Task instructions: All lines from the one bearing "Where should I" through the end of the data below must be printed exactly as they stand, with pictures removed.

========================================================================

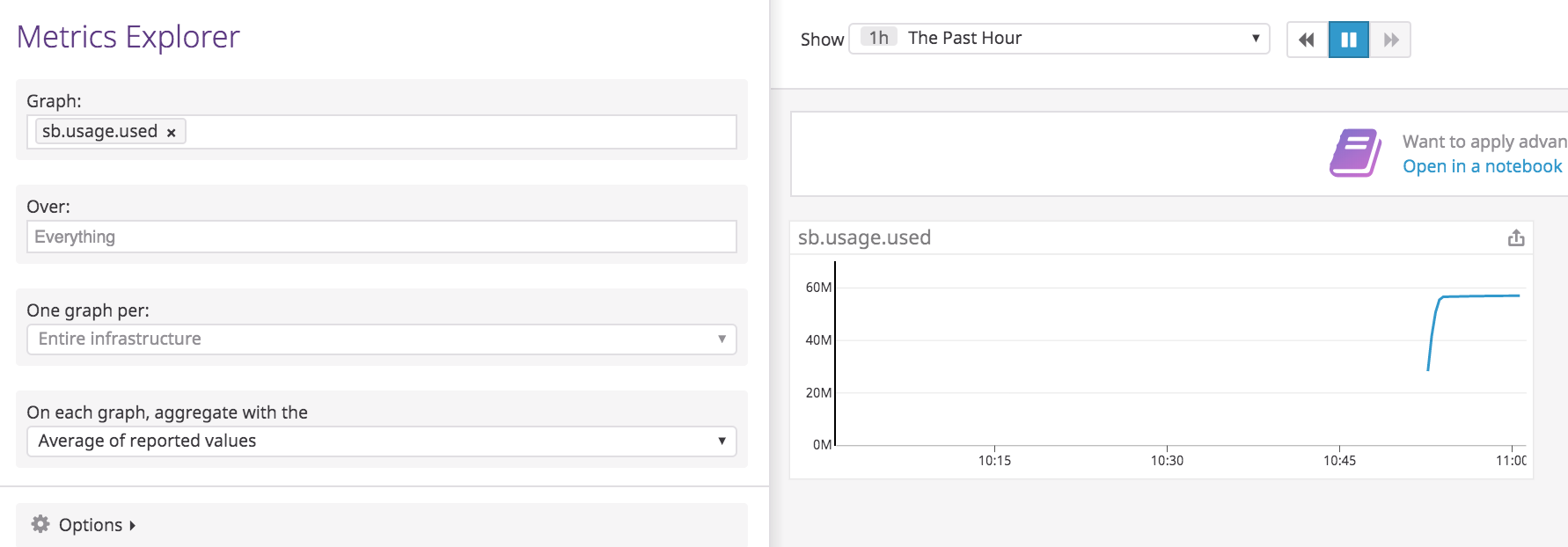Step forward in time with fast-forward button
The width and height of the screenshot is (1568, 547).
tap(1390, 40)

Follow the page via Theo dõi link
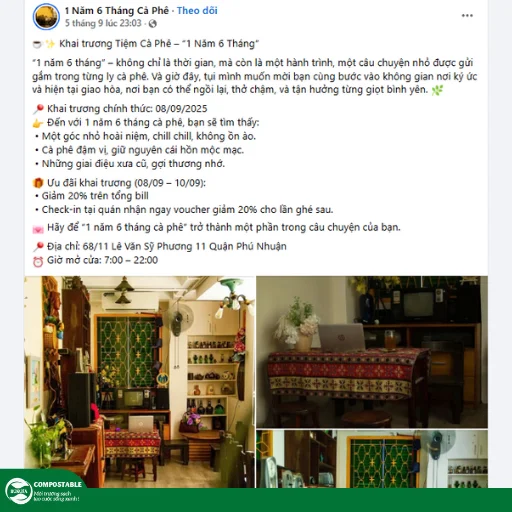tap(197, 11)
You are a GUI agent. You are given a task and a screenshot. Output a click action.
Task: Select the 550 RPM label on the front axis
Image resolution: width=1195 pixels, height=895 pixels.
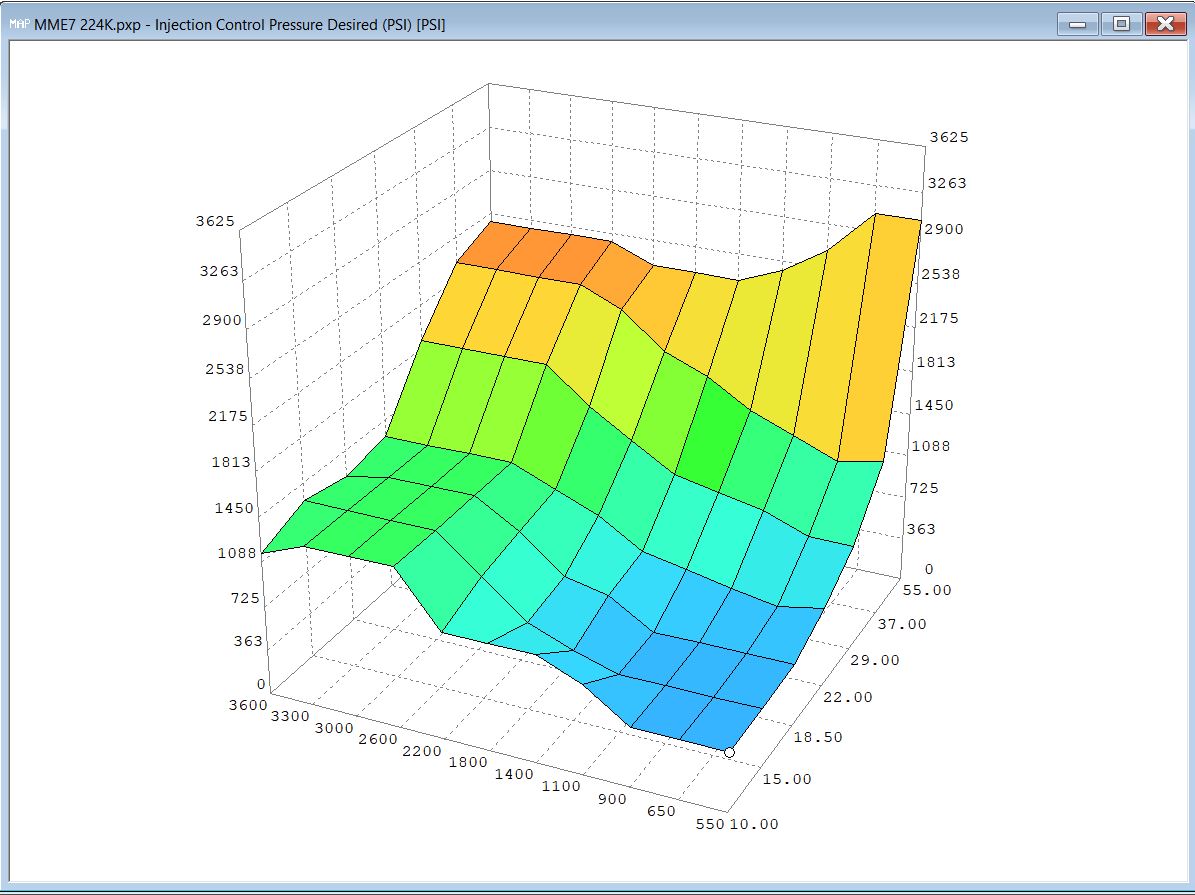pyautogui.click(x=711, y=824)
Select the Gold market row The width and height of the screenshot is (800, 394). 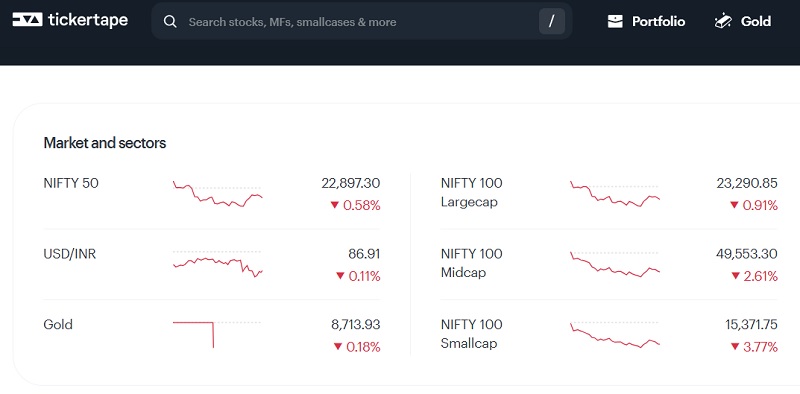[x=212, y=336]
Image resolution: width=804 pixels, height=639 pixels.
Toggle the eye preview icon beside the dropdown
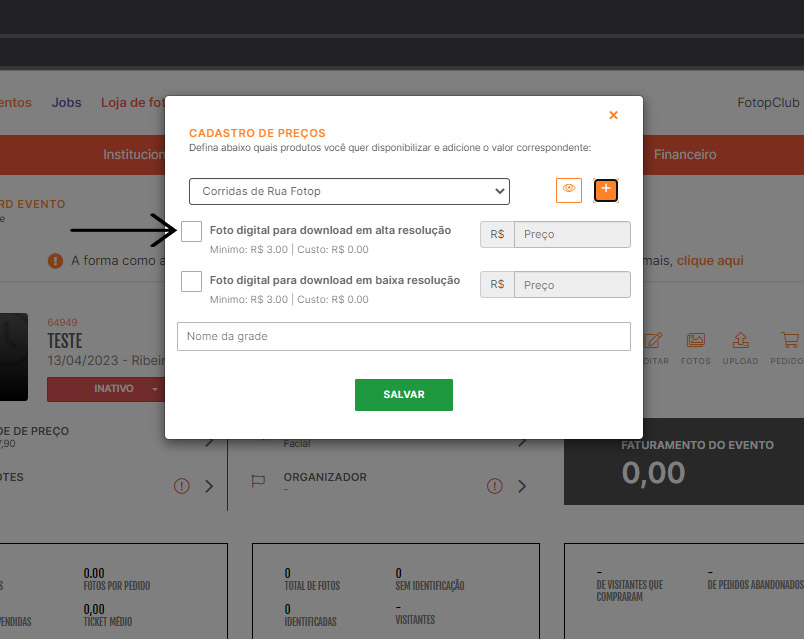568,189
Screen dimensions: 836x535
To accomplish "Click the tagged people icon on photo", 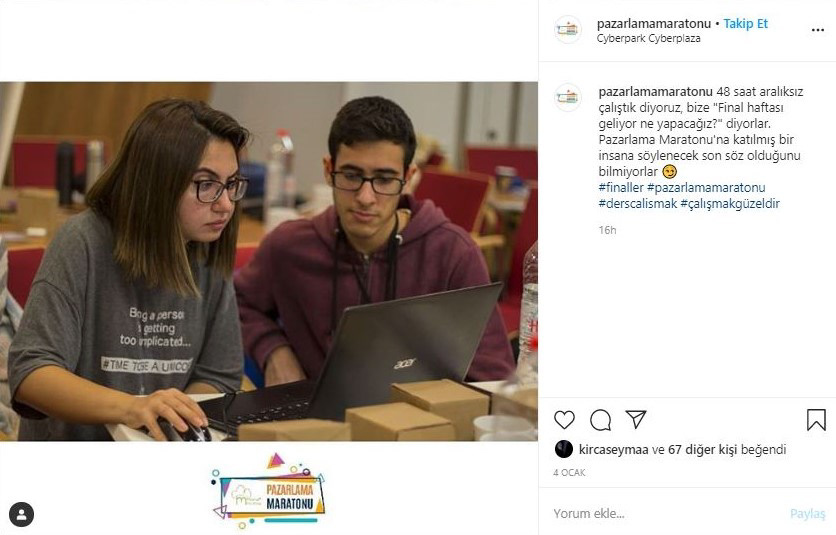I will (21, 515).
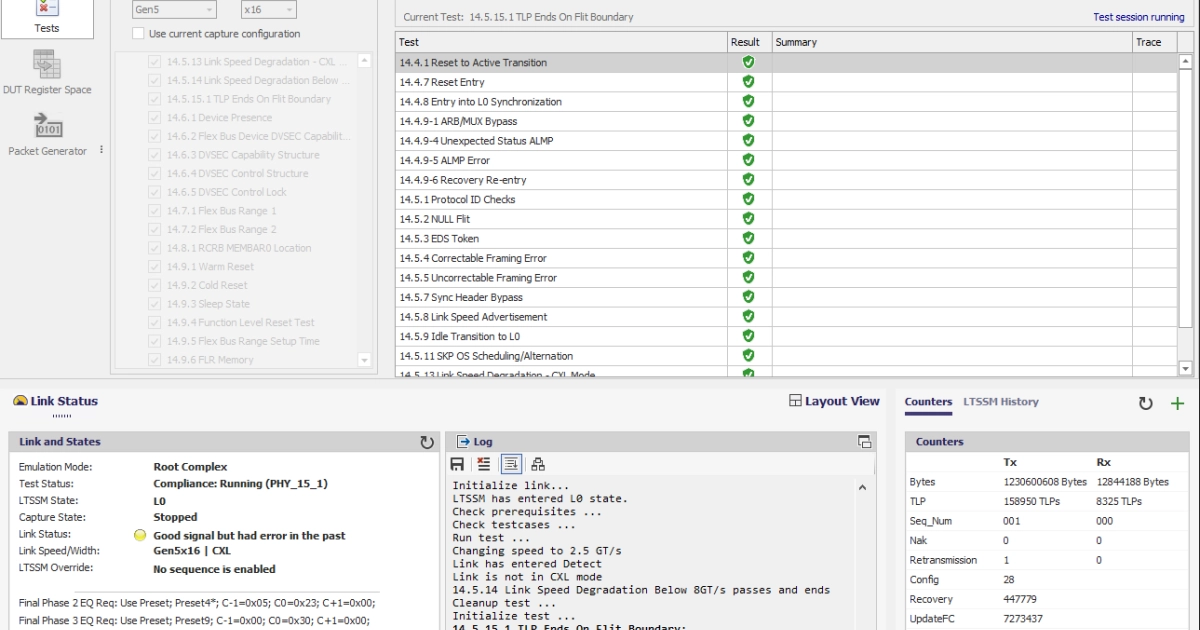Toggle 14.6.1 Device Presence checkbox
This screenshot has height=630, width=1200.
coord(155,118)
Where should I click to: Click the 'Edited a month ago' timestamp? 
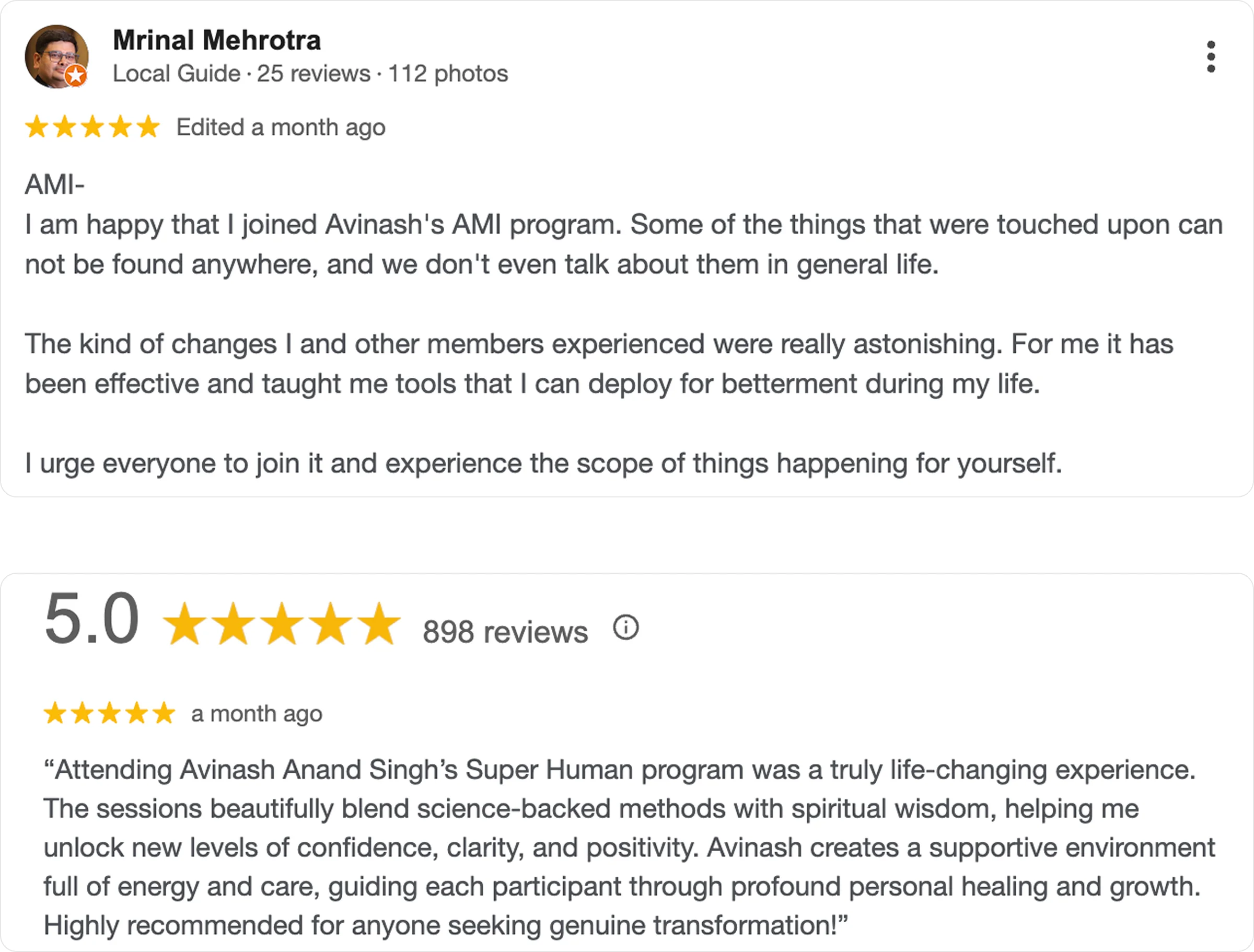click(281, 127)
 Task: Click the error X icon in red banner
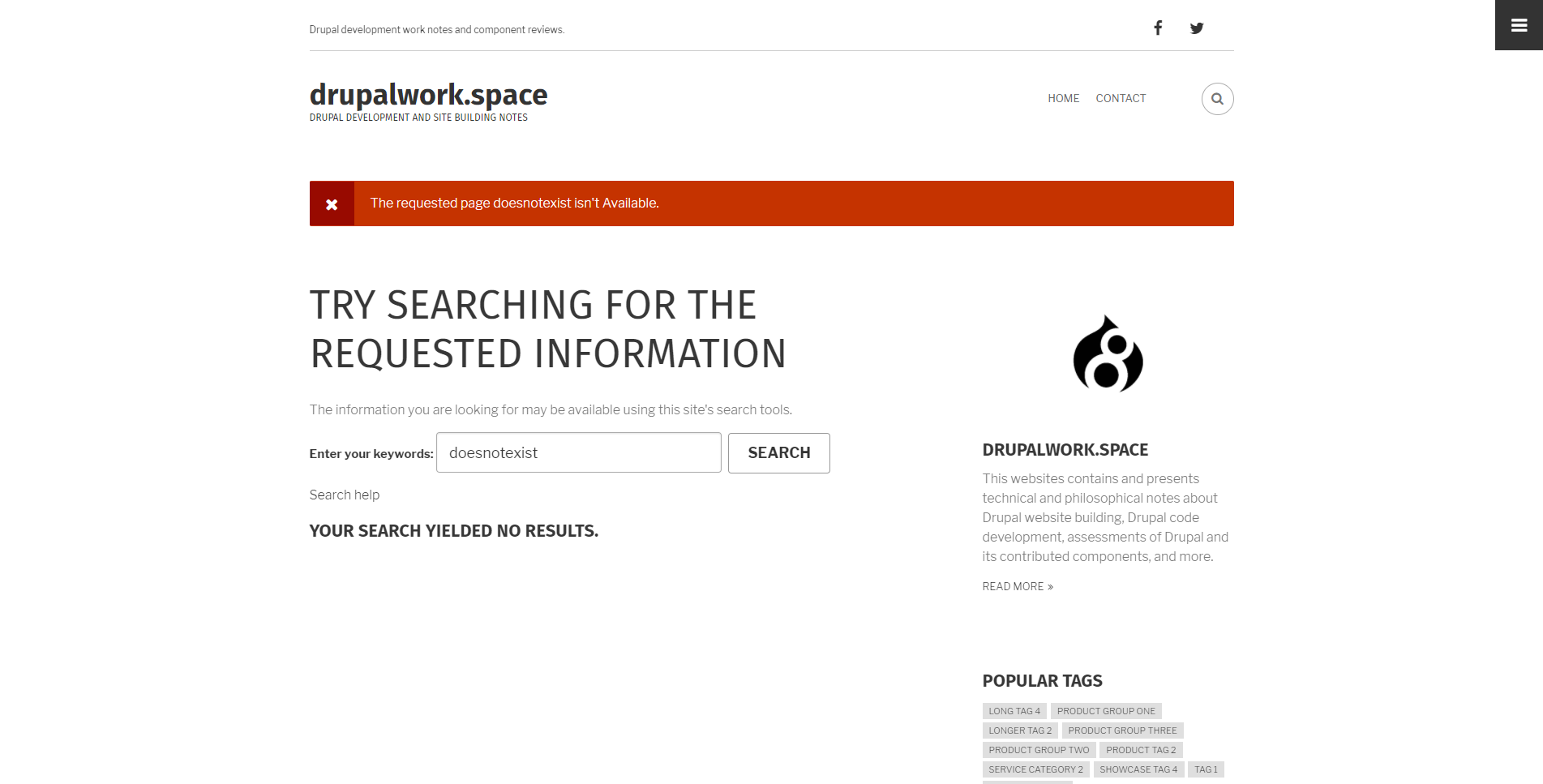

========================================================================

Your response:
Where should I click to: Click the 'Edited a month ago' timestamp? 
click(281, 127)
 Task: Click the error X icon in red banner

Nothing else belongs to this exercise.